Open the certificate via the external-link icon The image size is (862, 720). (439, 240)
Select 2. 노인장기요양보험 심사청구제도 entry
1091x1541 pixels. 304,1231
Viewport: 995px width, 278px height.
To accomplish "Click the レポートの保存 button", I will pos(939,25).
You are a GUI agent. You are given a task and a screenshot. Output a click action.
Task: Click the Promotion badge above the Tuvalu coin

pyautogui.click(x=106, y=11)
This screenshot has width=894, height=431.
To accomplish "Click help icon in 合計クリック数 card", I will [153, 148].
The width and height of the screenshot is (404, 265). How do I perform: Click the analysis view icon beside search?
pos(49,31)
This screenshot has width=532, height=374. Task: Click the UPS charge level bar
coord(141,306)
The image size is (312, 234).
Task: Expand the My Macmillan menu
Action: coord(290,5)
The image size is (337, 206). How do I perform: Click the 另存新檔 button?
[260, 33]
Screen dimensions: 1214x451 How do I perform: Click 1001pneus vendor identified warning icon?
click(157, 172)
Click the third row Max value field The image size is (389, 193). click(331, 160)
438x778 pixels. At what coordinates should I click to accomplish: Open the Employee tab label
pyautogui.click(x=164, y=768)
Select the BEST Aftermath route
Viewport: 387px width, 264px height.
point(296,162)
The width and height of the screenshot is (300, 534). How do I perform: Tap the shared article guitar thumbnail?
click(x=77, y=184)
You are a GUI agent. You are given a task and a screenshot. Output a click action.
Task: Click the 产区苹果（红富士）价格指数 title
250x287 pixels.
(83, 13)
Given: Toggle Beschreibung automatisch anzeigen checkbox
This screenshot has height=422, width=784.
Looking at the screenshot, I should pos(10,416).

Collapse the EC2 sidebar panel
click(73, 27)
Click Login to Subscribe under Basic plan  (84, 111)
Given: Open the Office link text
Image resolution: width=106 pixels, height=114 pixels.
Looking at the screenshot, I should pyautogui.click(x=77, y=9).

-*-

> _What the task asks_:
Read through the material above, and whenever a line contains "will", copy it.

> _Response box_:
To accomplish "Click the レポートの保存 button", I will pos(939,25).
To accomplish "Click help icon in 合計クリック数 card", I will [153, 148].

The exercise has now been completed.